- **Task to carry out**
In the passage on power load forecasting below, what time span does short-term load forecasting predict electricity demand for?

- **Passage shown**
____________
Accurate short-term load forecasting is crucial for the stable operation and effective scheduling of power systems. However, the nonlinear and non-stationary nature of power load data often leads to low prediction accuracy. While decomposition techniques can reduce the impact of non-stationarity and improve forecasting performance, existing decomposition-based methods fail to capture relationships between decomposed components and significantly increase computational time. To address these challenges, this paper introduces the Component-Aware Dynamic Graph Transformer (CDGT) model, which integrates improved decomposition techniques with advanced deep learning architectures for more efficient and accurate load forecasting.

Introduction

Power load forecasting plays a vital role in modern power systems, where fluctuations and uncertainties in electricity demand require precise predictions to ensure grid reliability and efficiency. Short-term load forecasting, which predicts electricity demand from hours to days ahead, enables power dispatch centers to optimize generation planning, allocate resources effectively, and respond to unexpected events. Additionally, accurate load forecasting supports electricity market operations by facilitating fair pricing and risk management. However, the non-stationary and nonlinear characteristics of power load data make forecasting particularly challenging.
____________
- **Raw data**
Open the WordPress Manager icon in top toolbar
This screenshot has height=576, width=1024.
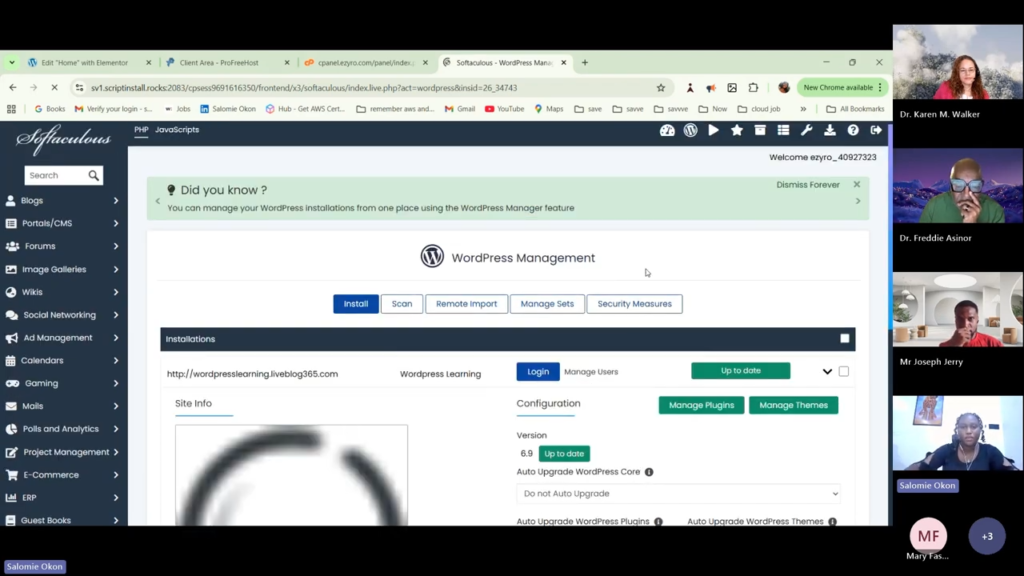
____________
- **Task response**
From hours to days ahead.